**Assigned task**: Return the data below unchanged. Drop any pictures.

[Screenshot grounding data]
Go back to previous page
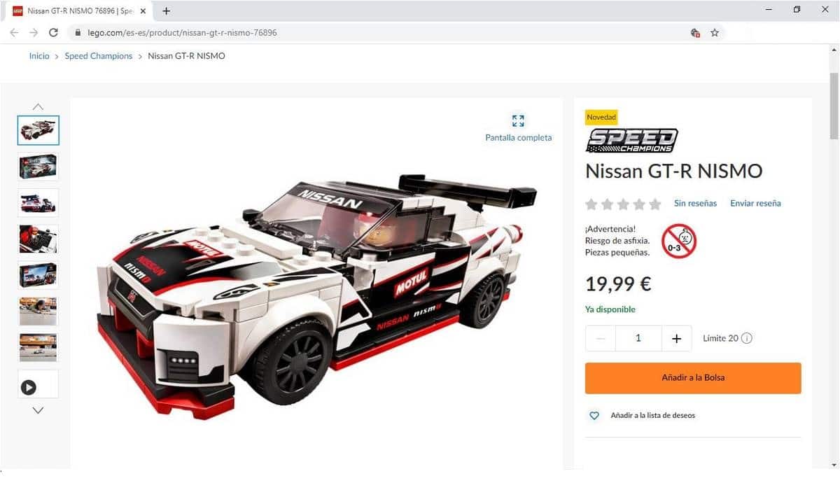coord(14,32)
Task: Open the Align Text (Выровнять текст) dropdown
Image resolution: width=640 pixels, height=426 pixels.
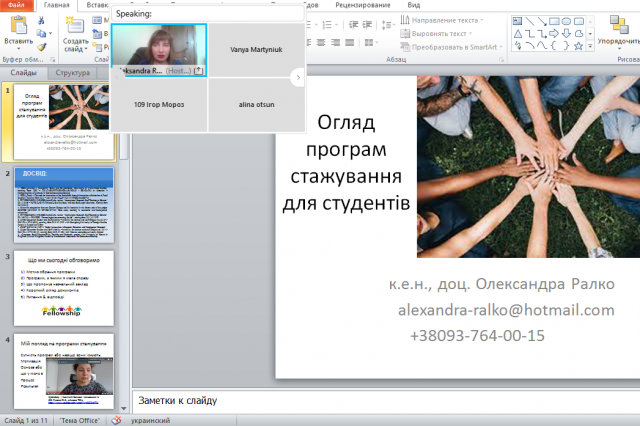Action: [441, 33]
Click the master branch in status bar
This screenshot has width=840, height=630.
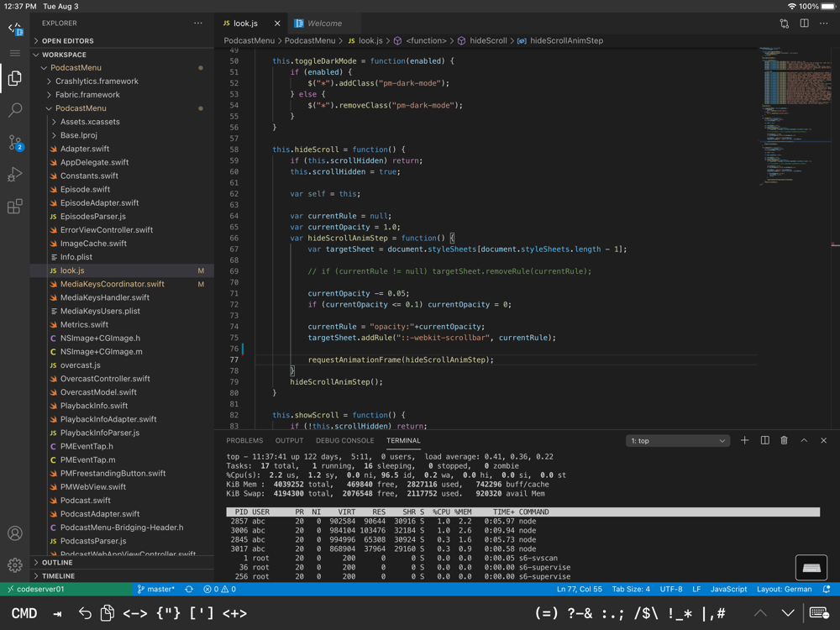tap(156, 590)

**Expected answer**:
Go back to previous page
coord(14,32)
Task: Open the Align Text (Выровнять текст) dropdown
Image resolution: width=640 pixels, height=426 pixels.
Action: [441, 33]
Click the master branch in status bar
This screenshot has width=840, height=630.
tap(156, 590)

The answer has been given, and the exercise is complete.